As stated previously, the function of the viral S protein defines the major SARS-CoV-2 phenotypes. The receptor-binding domain (RBD) and the N-Terminal Domain (NTD) are the two major domains of the SARS-CoV-2 S protein. Because the RBD is required for cell attachment and entry via the human angiotensin-converting enzyme 2 (ACE2) receptor, it has been identified as a major target for neutralising antibodies to prevent viral infection. Despite our limited understanding of its virological function, antibodies can recognise the NTD, and some antibodies targeting the NTD may be able to neutralise viral infection. The Omicron BA.2.75 variant, a new BA.2 sub variant, was discovered in India in May 2022. (WHO, 2022). Because an early preliminary investigation suggested a potential increase in the relative Re value of BA.2.75 compared to BA.5 and the original BA.2, BA.2.75 has been identified as the most concerning variant that could potentially outcompete BA.5 and become the next dominant variant in the future. On July 19, 2022, the WHO classified this variant as a variant of concern lineage under monitoring (WHO, 2022).

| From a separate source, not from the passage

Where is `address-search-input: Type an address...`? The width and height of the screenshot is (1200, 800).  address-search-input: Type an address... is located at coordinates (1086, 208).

Pathogenicity of BA.2.75 to investigate the intrinsic pathogenicity of BA.2.75, we examined the formalin-fixed right lungs of infected hamsters at 2 and 5, carefully identifying the four lobules, main bronchus, and lobar bronchi, as well as the bronchial branches. Histopathological scoring was done using the criteria described in previous studies. Consistent with previous studies, all five parameters, as well as the total score, were significantly higher in Delta-infected hamsters than in BA.2-infected hamsters. When the histopathological scores of Omicron sub variants were compared, the scores indicating haemorrhage or congestion, as well as the total histology scores of BA.5 and BA.2.75 were significantly higher than those of BA.2. The inflammatory area was referred to as the area of type II pneumocytes and was morphometrically analysed to determine the area of pneumonia. As shown in Figure 5H, the percentages of type II pneumocyte area of Delta, BA.5, and BA.2.75 were significantly higher than that of BA.2 at 5 Overall, these findings indicate that BA.2.75 infection causes more inflammation and has a higher pathogenicity than BA.2. We measured pseudo virus infectivity to investigate the virological properties of BA.2.75 S. BA.2.75 used to have significantly higher pseudovirus infectivity than BA.2. To examine the relationship between TMPRSS2 usage and increased pseudovirus infectivity of BA.2.75, we used both HEK293-ACE2/TMPRSS2 cells and HEK293-ACE2 cells with undetectable endogenous surface TMPRSS2. As shown in S4A, TMPRSS2 expression did not increase the infectivity of BA.2.75 pseudovirus, implying that TMPRSS2 is not associated with an increase in BA.2.75 pseudovirus infectivity.